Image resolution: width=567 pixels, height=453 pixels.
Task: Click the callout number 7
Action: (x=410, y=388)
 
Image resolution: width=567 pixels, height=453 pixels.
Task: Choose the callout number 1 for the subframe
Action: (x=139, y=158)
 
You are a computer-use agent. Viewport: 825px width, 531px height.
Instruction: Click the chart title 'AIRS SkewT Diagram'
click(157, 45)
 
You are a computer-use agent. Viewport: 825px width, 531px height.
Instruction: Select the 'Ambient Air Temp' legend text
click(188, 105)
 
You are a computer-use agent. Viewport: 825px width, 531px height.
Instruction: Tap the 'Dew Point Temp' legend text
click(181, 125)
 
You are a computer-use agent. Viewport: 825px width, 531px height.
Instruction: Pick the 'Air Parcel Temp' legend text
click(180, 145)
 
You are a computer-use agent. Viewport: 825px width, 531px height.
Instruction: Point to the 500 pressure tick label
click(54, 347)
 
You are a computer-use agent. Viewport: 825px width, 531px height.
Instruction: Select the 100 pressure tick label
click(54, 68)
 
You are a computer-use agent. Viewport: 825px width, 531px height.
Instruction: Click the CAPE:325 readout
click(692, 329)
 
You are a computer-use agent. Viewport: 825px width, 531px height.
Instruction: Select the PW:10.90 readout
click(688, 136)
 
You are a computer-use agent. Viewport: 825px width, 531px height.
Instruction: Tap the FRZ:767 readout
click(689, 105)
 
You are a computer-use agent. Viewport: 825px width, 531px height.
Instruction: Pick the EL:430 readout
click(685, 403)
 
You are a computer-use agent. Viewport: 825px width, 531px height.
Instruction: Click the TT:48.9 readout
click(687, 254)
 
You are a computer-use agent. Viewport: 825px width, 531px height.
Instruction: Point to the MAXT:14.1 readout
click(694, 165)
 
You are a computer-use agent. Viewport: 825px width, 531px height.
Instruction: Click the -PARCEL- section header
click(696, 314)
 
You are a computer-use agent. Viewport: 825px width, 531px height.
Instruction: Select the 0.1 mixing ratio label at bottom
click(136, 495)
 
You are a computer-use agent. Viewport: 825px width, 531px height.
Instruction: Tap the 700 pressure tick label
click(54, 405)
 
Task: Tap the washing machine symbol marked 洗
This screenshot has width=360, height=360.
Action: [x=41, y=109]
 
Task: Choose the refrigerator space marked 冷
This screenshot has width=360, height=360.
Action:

§ §

Problem: Could you express every line of the records above as a Markdown table with the columns "No." and "Line", numbering each row and leaving out the blank lines?

Completed task:
| No. | Line |
|---|---|
| 1 | Image resolution: width=567 pixels, height=453 pixels. |
| 2 | Task: Click the callout number 7 |
| 3 | Action: (x=410, y=388) |
| 4 | Image resolution: width=567 pixels, height=453 pixels. |
| 5 | Task: Choose the callout number 1 for the subframe |
| 6 | Action: (x=139, y=158) |
| 7 | You are a computer-use agent. Viewport: 825px width, 531px height. |
| 8 | Instruction: Click the chart title 'AIRS SkewT Diagram' |
| 9 | click(157, 45) |
| 10 | You are a computer-use agent. Viewport: 825px width, 531px height. |
| 11 | Instruction: Select the 'Ambient Air Temp' legend text |
| 12 | click(188, 105) |
| 13 | You are a computer-use agent. Viewport: 825px width, 531px height. |
| 14 | Instruction: Tap the 'Dew Point Temp' legend text |
| 15 | click(181, 125) |
| 16 | You are a computer-use agent. Viewport: 825px width, 531px height. |
| 17 | Instruction: Pick the 'Air Parcel Temp' legend text |
| 18 | click(180, 145) |
| 19 | You are a computer-use agent. Viewport: 825px width, 531px height. |
| 20 | Instruction: Point to the 500 pressure tick label |
| 21 | click(54, 347) |
| 22 | You are a computer-use agent. Viewport: 825px width, 531px height. |
| 23 | Instruction: Select the 100 pressure tick label |
| 24 | click(54, 68) |
| 25 | You are a computer-use agent. Viewport: 825px width, 531px height. |
| 26 | Instruction: Click the CAPE:325 readout |
| 27 | click(692, 329) |
| 28 | You are a computer-use agent. Viewport: 825px width, 531px height. |
| 29 | Instruction: Select the PW:10.90 readout |
| 30 | click(688, 136) |
| 31 | You are a computer-use agent. Viewport: 825px width, 531px height. |
| 32 | Instruction: Tap the FRZ:767 readout |
| 33 | click(689, 105) |
| 34 | You are a computer-use agent. Viewport: 825px width, 531px height. |
| 35 | Instruction: Pick the EL:430 readout |
| 36 | click(685, 403) |
| 37 | You are a computer-use agent. Viewport: 825px width, 531px height. |
| 38 | Instruction: Click the TT:48.9 readout |
| 39 | click(687, 254) |
| 40 | You are a computer-use agent. Viewport: 825px width, 531px height. |
| 41 | Instruction: Point to the MAXT:14.1 readout |
| 42 | click(694, 165) |
| 43 | You are a computer-use agent. Viewport: 825px width, 531px height. |
| 44 | Instruction: Click the -PARCEL- section header |
| 45 | click(696, 314) |
| 46 | You are a computer-use agent. Viewport: 825px width, 531px height. |
| 47 | Instruction: Select the 0.1 mixing ratio label at bottom |
| 48 | click(136, 495) |
| 49 | You are a computer-use agent. Viewport: 825px width, 531px height. |
| 50 | Instruction: Tap the 700 pressure tick label |
| 51 | click(54, 405) |
| 52 | Task: Tap the washing machine symbol marked 洗 |
| 53 | This screenshot has width=360, height=360. |
| 54 | Action: [x=41, y=109] |
| 55 | Task: Choose the refrigerator space marked 冷 |
| 56 | This screenshot has width=360, height=360. |
| 57 | Action: |